● Exercise aim
Below are records; output all of them exactly.

● Data extract
****************************************

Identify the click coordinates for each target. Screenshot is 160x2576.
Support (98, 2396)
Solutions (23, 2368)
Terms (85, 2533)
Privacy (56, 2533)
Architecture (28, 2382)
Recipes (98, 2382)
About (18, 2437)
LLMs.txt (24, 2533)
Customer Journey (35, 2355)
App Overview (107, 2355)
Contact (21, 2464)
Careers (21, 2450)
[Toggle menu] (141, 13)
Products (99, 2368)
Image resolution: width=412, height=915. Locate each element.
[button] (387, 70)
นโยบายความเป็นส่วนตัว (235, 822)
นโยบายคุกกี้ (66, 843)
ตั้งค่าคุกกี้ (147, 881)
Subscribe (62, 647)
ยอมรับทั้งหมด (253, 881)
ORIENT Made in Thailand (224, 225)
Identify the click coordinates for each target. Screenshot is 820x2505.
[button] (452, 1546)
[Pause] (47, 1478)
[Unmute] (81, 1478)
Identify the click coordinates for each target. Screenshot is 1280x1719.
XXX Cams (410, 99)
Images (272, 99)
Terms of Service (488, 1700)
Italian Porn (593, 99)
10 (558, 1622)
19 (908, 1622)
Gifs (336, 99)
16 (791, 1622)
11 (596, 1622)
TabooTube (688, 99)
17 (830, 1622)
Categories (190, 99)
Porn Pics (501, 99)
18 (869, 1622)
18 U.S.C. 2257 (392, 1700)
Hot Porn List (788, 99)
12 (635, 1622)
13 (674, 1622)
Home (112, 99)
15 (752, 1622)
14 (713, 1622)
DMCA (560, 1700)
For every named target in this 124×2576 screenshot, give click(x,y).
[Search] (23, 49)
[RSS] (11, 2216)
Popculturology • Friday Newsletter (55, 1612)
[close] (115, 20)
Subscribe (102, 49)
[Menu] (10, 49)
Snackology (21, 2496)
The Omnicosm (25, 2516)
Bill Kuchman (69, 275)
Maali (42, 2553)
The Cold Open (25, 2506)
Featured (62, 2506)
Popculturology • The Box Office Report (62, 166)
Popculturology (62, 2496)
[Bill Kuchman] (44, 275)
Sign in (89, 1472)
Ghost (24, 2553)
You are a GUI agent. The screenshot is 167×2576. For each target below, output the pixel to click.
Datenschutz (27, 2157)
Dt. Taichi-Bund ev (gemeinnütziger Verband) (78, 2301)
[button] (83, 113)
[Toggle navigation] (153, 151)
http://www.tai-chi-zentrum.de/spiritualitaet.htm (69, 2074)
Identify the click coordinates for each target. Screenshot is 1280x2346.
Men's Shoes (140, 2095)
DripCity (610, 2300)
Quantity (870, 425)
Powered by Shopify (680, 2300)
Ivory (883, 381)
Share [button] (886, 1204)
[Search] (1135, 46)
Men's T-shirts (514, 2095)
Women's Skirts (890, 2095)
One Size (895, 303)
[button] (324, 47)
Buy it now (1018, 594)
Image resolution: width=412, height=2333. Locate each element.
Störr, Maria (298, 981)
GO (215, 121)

****************************************

● Exercise answer
Identify the click coordinates for each target. Screenshot is 160x2576.
Support (98, 2396)
Solutions (23, 2368)
Terms (85, 2533)
Privacy (56, 2533)
Architecture (28, 2382)
Recipes (98, 2382)
About (18, 2437)
LLMs.txt (24, 2533)
Customer Journey (35, 2355)
App Overview (107, 2355)
Contact (21, 2464)
Careers (21, 2450)
[Toggle menu] (141, 13)
Products (99, 2368)
Image resolution: width=412, height=915. Locate each element.
[button] (387, 70)
นโยบายความเป็นส่วนตัว (235, 822)
นโยบายคุกกี้ (66, 843)
ตั้งค่าคุกกี้ (147, 881)
Subscribe (62, 647)
ยอมรับทั้งหมด (253, 881)
ORIENT Made in Thailand (224, 225)
Identify the click coordinates for each target. Screenshot is 820x2505.
[button] (452, 1546)
[Pause] (47, 1478)
[Unmute] (81, 1478)
Identify the click coordinates for each target. Screenshot is 1280x1719.
XXX Cams (410, 99)
Images (272, 99)
Terms of Service (488, 1700)
Italian Porn (593, 99)
10 (558, 1622)
19 (908, 1622)
Gifs (336, 99)
16 (791, 1622)
11 (596, 1622)
TabooTube (688, 99)
17 (830, 1622)
Categories (190, 99)
Porn Pics (501, 99)
18 (869, 1622)
18 U.S.C. 2257 (392, 1700)
Hot Porn List (788, 99)
12 (635, 1622)
13 (674, 1622)
Home (112, 99)
15 (752, 1622)
14 (713, 1622)
DMCA (560, 1700)
For every named target in this 124×2576 screenshot, give click(x,y).
[Search] (23, 49)
[RSS] (11, 2216)
Popculturology • Friday Newsletter (55, 1612)
[close] (115, 20)
Subscribe (102, 49)
[Menu] (10, 49)
Snackology (21, 2496)
The Omnicosm (25, 2516)
Bill Kuchman (69, 275)
Maali (42, 2553)
The Cold Open (25, 2506)
Featured (62, 2506)
Popculturology • The Box Office Report (62, 166)
Popculturology (62, 2496)
[Bill Kuchman] (44, 275)
Sign in (89, 1472)
Ghost (24, 2553)
You are a GUI agent. The screenshot is 167×2576. For each target below, output the pixel to click.
Datenschutz (27, 2157)
Dt. Taichi-Bund ev (gemeinnütziger Verband) (78, 2301)
[button] (83, 113)
[Toggle navigation] (153, 151)
http://www.tai-chi-zentrum.de/spiritualitaet.htm (69, 2074)
Identify the click coordinates for each target. Screenshot is 1280x2346.
Men's Shoes (140, 2095)
DripCity (610, 2300)
Quantity (870, 425)
Powered by Shopify (680, 2300)
Ivory (883, 381)
Share [button] (886, 1204)
[Search] (1135, 46)
Men's T-shirts (514, 2095)
Women's Skirts (890, 2095)
One Size (895, 303)
[button] (324, 47)
Buy it now (1018, 594)
Image resolution: width=412, height=2333. Locate each element.
Störr, Maria (298, 981)
GO (215, 121)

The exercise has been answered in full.